■ What needs to be done: Pick out every line in the entries below that contains the word "Open", and copy each one. Letter case must match.

━━ Data provided ━━

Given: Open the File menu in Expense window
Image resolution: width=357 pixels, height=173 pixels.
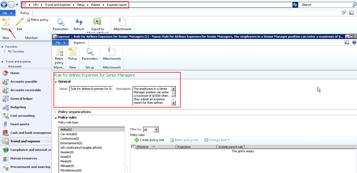Looking at the screenshot, I should tap(60, 42).
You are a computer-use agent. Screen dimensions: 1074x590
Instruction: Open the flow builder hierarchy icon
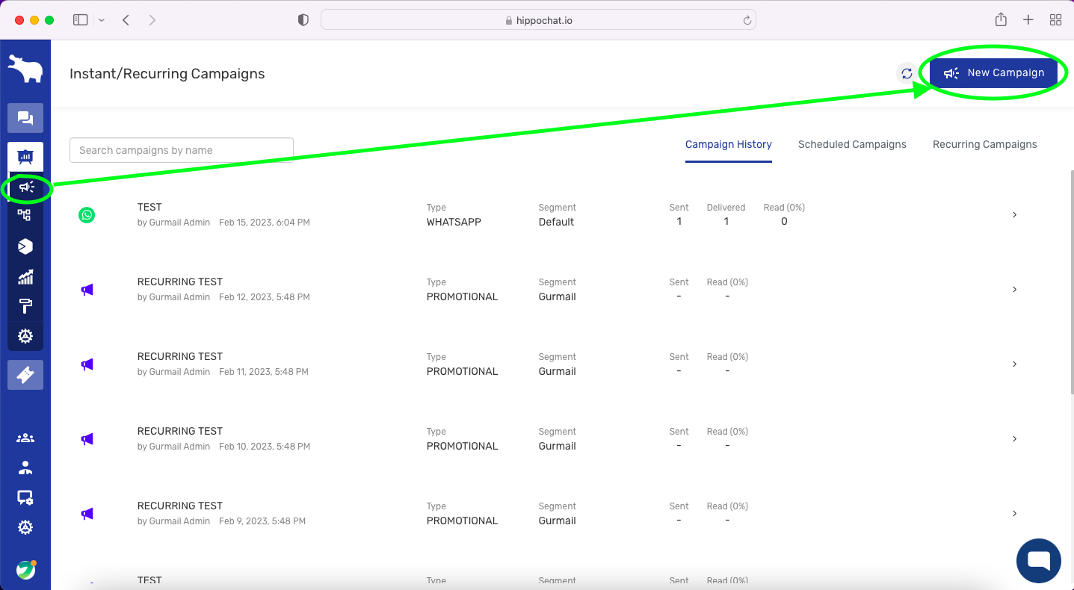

━━━

■ Result of the exercise:
Given: Open the File menu in Expense window
Instruction: Open the flow builder hierarchy icon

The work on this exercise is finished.